De ton sang résigné laveras-tu ton crime ?
Je ne veux pas tuer ton âme avec ta chair. —

— Frappe. Je l’aime encor : ta haine est légitime.
Certes, je l’aimerai dans mon éternité !
Dieu m’ait en sa merci ! Pour toi, prends ta victime. —

— Meurs donc dans ta traîtrise et ton impureté !
Dit Komor, avançant d’un pas grave vers elle ;
Car Dieu va te juger selon son équité. —

Tiphaine souleva de son épaule frêle
Ses beaux cheveux dorés, et posa pour mourir
Sur le funèbre bloc sa tête pâle et belle.

On eût pu voir alors flamboyer et courir
Avec un sifflement l’épée à large lame,
Et du col convulsif le sang tiède jaillir.

Tiphaine tomba froide, ayant rendu son âme.
Cela fait, le vieux Jarle, entre ses bras sanglants,
Prit le corps et la tête aux yeux hagards, sans flamme.

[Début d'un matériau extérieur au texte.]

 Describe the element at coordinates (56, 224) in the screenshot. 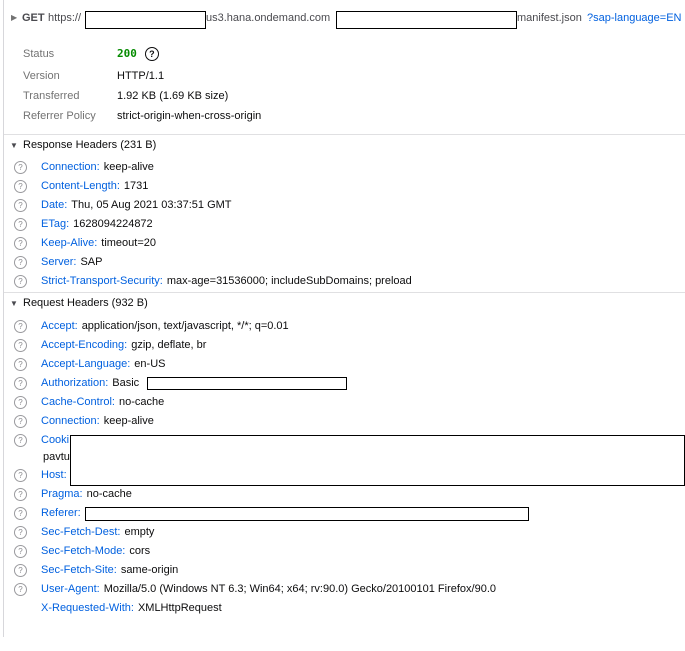

I see `header-name: ETag:` at that location.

Il monta sur la tour, et dans les flots hurlants
Précipita d’en haut la dépouille livide
De celle qui voulut trahir ses cheveux blancs.

Morne, il la regarda tournoyer par le vide…
Puis la tête et le corps entrèrent à la fois
Dans la nuit furieuse et dans le gouffre avide.